▶ PROMPT
Find all the lines in the entries below that hold the word "computer" and copy them.

** Opening SUPPLIED RECORDS block **

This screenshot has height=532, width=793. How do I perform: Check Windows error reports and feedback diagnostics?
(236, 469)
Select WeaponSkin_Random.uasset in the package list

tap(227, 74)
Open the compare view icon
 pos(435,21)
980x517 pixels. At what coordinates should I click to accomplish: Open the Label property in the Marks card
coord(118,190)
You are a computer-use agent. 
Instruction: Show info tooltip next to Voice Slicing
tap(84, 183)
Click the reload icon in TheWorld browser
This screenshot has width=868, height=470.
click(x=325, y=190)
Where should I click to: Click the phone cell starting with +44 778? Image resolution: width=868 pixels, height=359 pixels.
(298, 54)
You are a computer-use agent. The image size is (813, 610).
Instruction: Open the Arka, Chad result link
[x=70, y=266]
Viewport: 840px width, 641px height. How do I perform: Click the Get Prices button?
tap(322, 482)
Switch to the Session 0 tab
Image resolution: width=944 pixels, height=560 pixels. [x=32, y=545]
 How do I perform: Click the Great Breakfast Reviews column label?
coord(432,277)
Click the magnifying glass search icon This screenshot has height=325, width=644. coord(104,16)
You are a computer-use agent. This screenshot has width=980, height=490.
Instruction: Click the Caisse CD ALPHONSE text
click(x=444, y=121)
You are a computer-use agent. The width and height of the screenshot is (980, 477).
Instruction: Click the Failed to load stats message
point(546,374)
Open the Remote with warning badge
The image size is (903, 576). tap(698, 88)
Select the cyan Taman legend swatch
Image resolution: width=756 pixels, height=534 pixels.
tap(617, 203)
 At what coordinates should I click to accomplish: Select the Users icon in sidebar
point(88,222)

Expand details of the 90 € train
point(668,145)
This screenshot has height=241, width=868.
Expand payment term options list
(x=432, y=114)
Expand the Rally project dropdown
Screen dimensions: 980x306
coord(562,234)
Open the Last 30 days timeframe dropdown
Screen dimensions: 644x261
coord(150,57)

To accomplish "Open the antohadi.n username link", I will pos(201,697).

** Closing SUPPLIED RECORDS block **

▶ ANSWER BOX
You are a computer-use agent. 
You are a computer-use agent. The image size is (813, 610).
You are a computer-use agent. This screenshot has width=980, height=490.
You are a computer-use agent. The width and height of the screenshot is (980, 477).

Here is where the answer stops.